I could use some advice from anyone with electrical, appliance, and/or construction experience.
I’ve got an old air conditioner in my apartment. It’s the same one I had when I moved in, so it’s at least 30 years old. I’ve also got Apple Homekit set up for other devices in my apartment (light bults and fans).
The goal: control my air conditioner through Homekit. The dream: Before I go home, I turn on the A/C remotely so the apartment will be cool when I get there. Double dream: use Homekit to connect my thermostat to the A/C so that it would turn on if the apartment temperature got over 85 degrees, to keep my pets comfortable.
There are plenty of Homekit devices that plug into conventional wall outlets. Here’s one that I already use.
For those of you keeping score at home, most home plugs and outlets are NEMA 5-15:
This old A/C uses a NEMA 6-15 plug, I think; it’s pretty grungy after 30 years. It looks like this:
A new plug of this type looks like this:
The outlet looks like this (it was the best I could do sticking my iPhone behind a bookcase):
This looks like a NEMA 6-20 outlet, but it doesn’t match what’s in use today. A current NEMA 6-20 outlet looks like this:
Again, for those like me who are keeping score at home, this means that my A/C can draw up to 15 amps of current at 240 volts.
The studliest Homekit switch I know of is the Eve Energy Smartplug. It can handle up to 250V, it’s rated for 11A at the most. With my current A/C, even if I could solve the outlet compatibility issues, either a circuit breaker would trip or a fuse would blow if I used it for my air conditioner.
So now we get to the advice I need from people who know what they’re doing:
- Is it possible to set up some kind of relay so a 15A/120V device can control a 20A/240V device? My web searches suggest that it’s possible, but you need to have electrical experience to construct one and no one has put up any “how to” plans yet. Can you think of something?
- As I said, my current A/C is over 30 years old. It is certainly not energy efficient. It’s not remote controlled (so devices like Tado won’t work). The latch that lets in air from the outside froze shut 20 years ago, so I can’t use just the fan to vent in cool air when it’s hotter inside than outside. And you can see the picture of the plug above; I’m not sure it’s safe anymore.

[Stored records]
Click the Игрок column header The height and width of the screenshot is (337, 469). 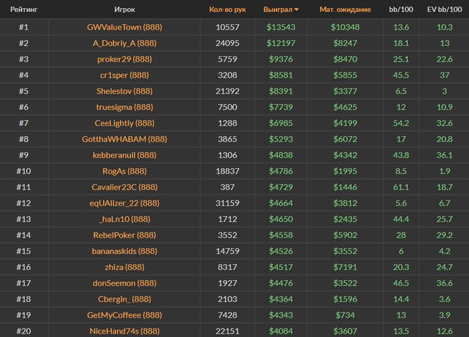coord(125,9)
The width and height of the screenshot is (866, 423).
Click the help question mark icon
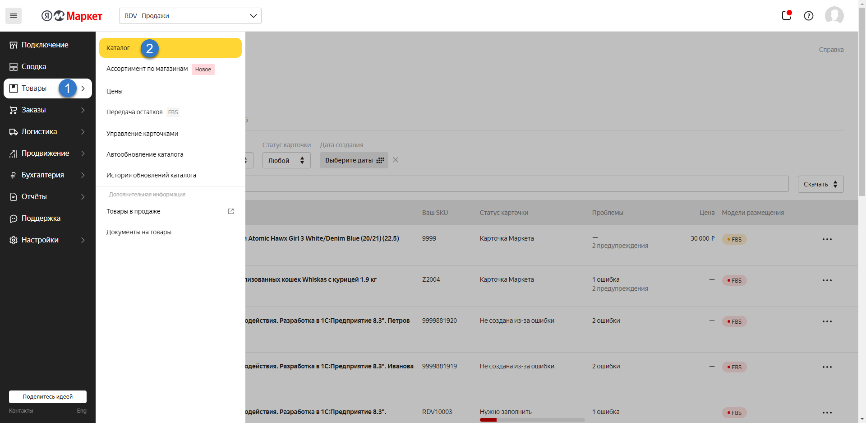[808, 16]
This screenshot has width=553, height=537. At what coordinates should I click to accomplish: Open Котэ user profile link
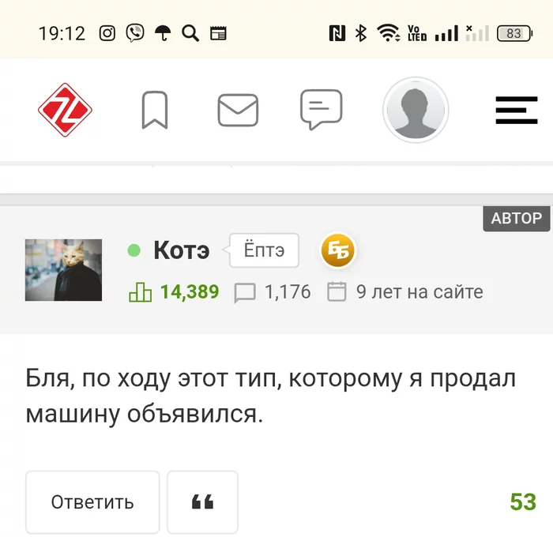(182, 250)
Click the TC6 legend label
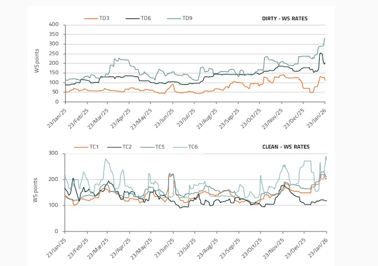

> Exercise task
Repeat the air conditioner text from "There are plenty" up to and including "at 240 volts.", switching "bookcase" to "desk".

> Completed task
There are plenty of Homekit devices that plug into conventional wall outlets. Here’s one that I already use.
For those of you keeping score at home, most home plugs and outlets are NEMA 5-15:
This old A/C uses a NEMA 6-15 plug, I think; it’s pretty grungy after 30 years. It looks like this:
A new plug of this type looks like this:
The outlet looks like this (it was the best I could do sticking my iPhone behind a desk):
This looks like a NEMA 6-20 outlet, but it doesn’t match what’s in use today. A current NEMA 6-20 outlet looks like this:
Again, for those like me who are keeping score at home, this means that my A/C can draw up to 15 amps of current at 240 volts.